# Aim of the task
In the data below, can you reproduce the lines between the one holding "You are a GUI" and the one holding "pyautogui.click(x=<x>, y=<y>)", inclusive, with "action" replaced by "command" and everything else left unchanged?

[Data for locating described items]

§

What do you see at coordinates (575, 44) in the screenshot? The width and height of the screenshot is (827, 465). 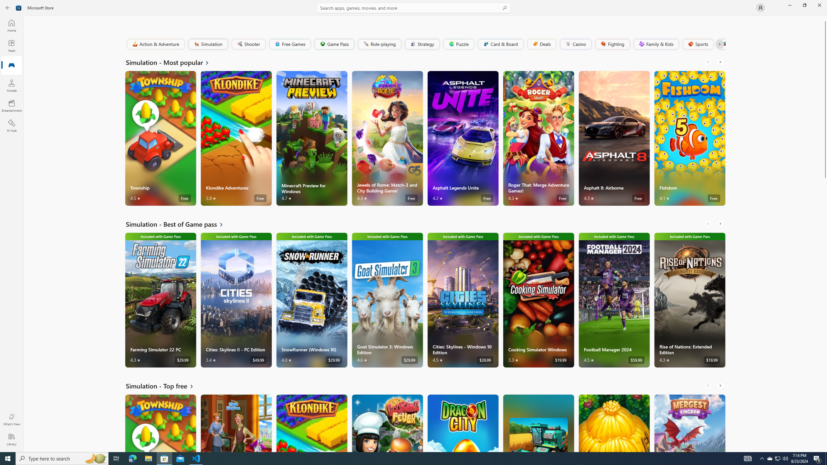 I see `'Casino'` at bounding box center [575, 44].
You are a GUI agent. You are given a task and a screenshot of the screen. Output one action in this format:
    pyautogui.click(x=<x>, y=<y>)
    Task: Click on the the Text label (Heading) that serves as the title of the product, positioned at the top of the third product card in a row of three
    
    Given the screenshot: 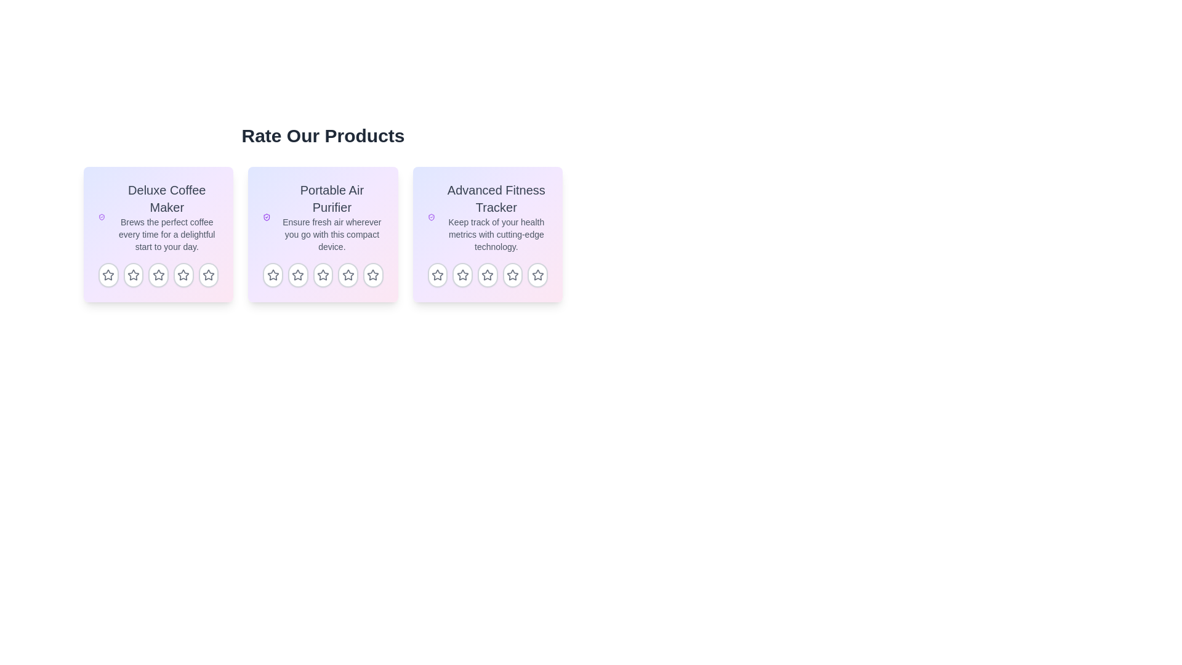 What is the action you would take?
    pyautogui.click(x=496, y=198)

§

# Answer to this exercise
You are a GUI agent. You are given a task and a screenshot of the screen. Output one command in this format:
    pyautogui.click(x=<x>, y=<y>)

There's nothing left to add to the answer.